C'est peut-être à propos de la question des Rapports entre les tribus (chap. III), puis de celle des Droits (chap. IV) que sont signalés le plus grand nombre d'anciens usages.

L'un des plus curieux est l'alliance du Benameh, conclue en présence d'un grand scheikh, entouré de rites austères et de serments solennels. Munie de toutes les garanties possibles d'une éternelle durée, cette alliance fait, des membres de deux tribus voisines, autant de parents et de frères. Elle modifie les conditions d'une multitude d'événements inhérents à la vie du désert. Si une tribu s'oublie jusqu'à faire la razzia dans la tribu alliée, la restitution s'impose et doit être intégrale; en cas de vol, il faut rendre au quadruple; le bétail perdu est rendu à la tribu alliée sans que l'on réclame d'indemnité, hormis le cas de soins prolongés; les chefs d'une tribu interviennent auprès d'une autre tribu qui, dans une razzia, aura pris du bétail à la benameh. L'alliance restreint à la famille du meurtrier la responsabilité si lourde du sang versé qui pèserait sur toute la tribu du malfaiteur. On saisit sur le fait une des nombreuses influences qui tempèrent la violence instinctive des habitants du désert, leur âpreté au gain, la vigueur primesautière de leurs emportements, la cruauté de leur vengeance.

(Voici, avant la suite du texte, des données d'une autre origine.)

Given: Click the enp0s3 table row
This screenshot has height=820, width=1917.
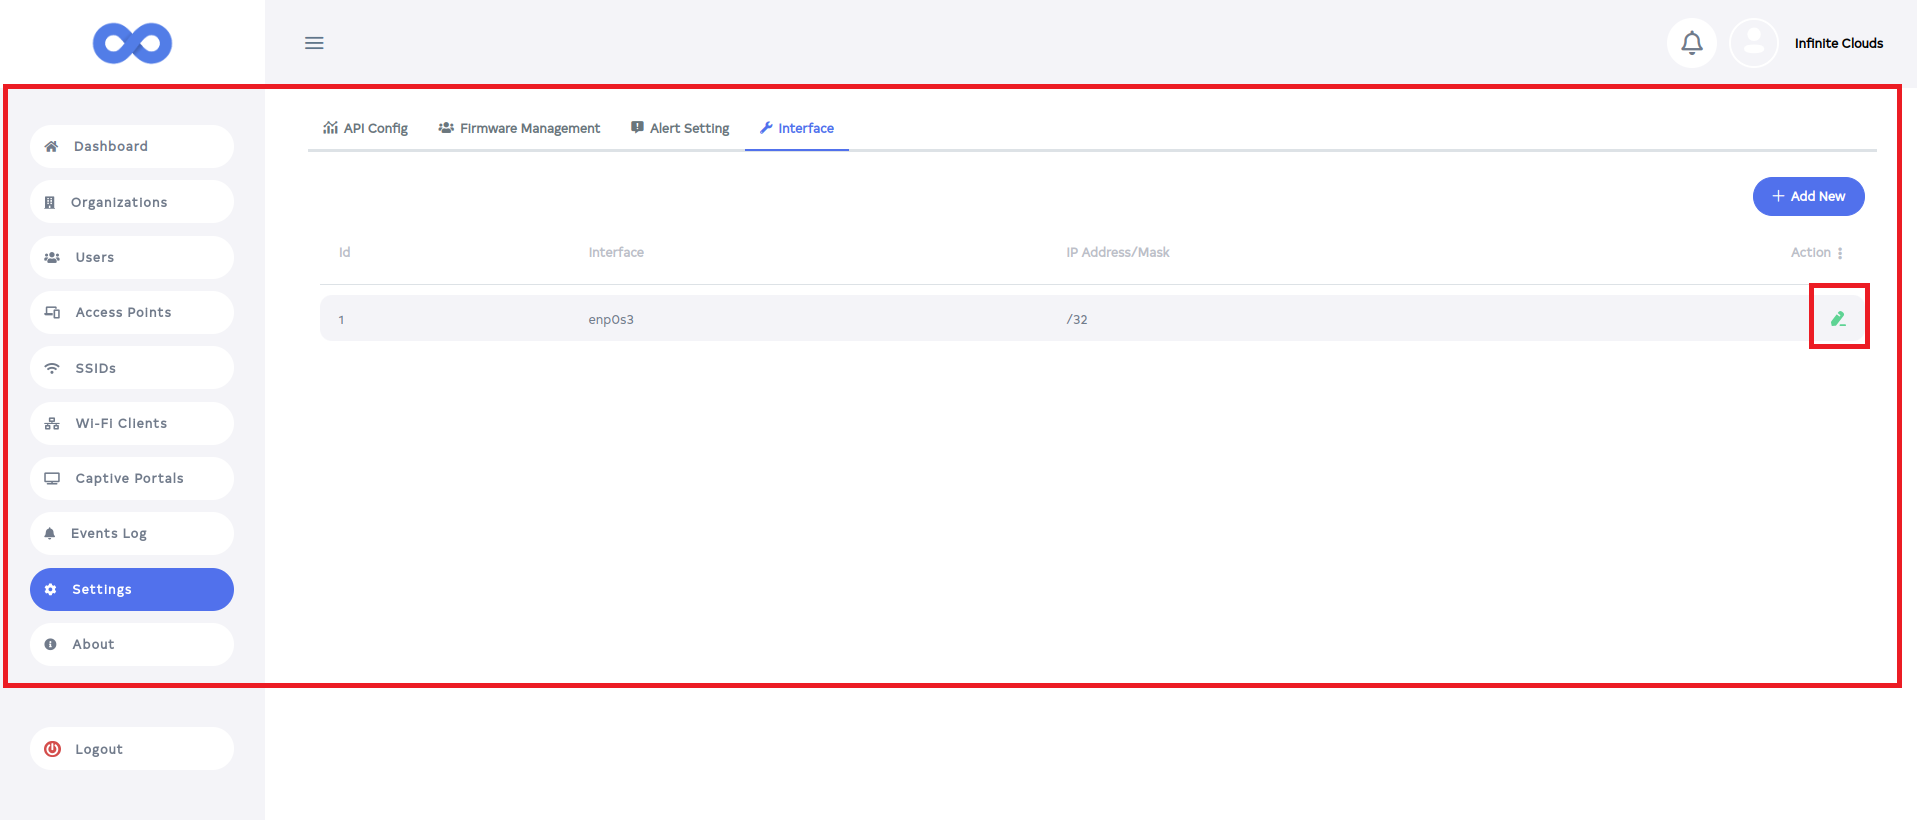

C'est dans la guerre surtout que la vengeance se donne libre carrière; mais l'emploi des moyens et des armes modernes enlève à ce sujet une grande partie de son intérêt. La razzia témoigne surtout de la rapacité de l'Arabe; le P. J. nous la décrit depuis le moment où, sous la conduite d'un chef habile, l'on se met en marche contre une tribu ennemie ou simplement non alliée, jusqu'au retour de l'expédition, au partage du butin, à l'immolation de la victime, et cette description est des plus capables de captiver le lecteur.

Lorsque ses droits sont violés, l'Arabe recourt au juge. En dehors du scheikh, qui remplira fréquemment ce rôle, il connaît dans la tribu un ou plusieurs juges de profession (qadys) auxquels il porte sa plainte; il connaît même un juge secondaire (qaşşaş) pour les questions de coups et de blessures. Après que, non sans difficulté, l'on se sera entendu sur le choix de l'arbitre, les formalités du jugement se déroulent. Si un serment, curieux dans sa forme le serment de la fourmi et du froment ne prévient pas à temps le commencement du procès en prouvant l'innocence de l'accusé, les débats seront longs, interminables; et pour y mettre fin, il faudra encore déférer le serment aux témoins.

Parmi les droits, ceux qui caractérisent davantage la vie du nomade sont ceux qui ont trait à la tente: droit de la tente, que revendique le propriétaire lorsque l'hôte a été injurié sous son modeste toit; droit du visage, qui engage le protecteur lui-même lorsque celui qui s'est confié à lui est lésé par un tiers; droit d'entrée (dans la tente), en vertu duquel un étranger ou un membre de la tribu demande secours ou protection à un Arabe plus fort que lui. Autant de droits dont on peut dire, comme du Benameh, qu'ils sont un tempérament de la férocité foncière du nomade.

La vie économique, tel est le sujet du cinquième chapitre. Il débute par un aperçu très clair des diverses formes de la propriété individuelle, quand il s'agit de la tente ou du troupeau; collective, mais avec tendance vers l'individualisme, quand il s'agit des champs cultivés; nettement collective pour les pâturages, en dépit de certains droits de priorité en faveur des tribus dans le domaine desquels ils se trouvent.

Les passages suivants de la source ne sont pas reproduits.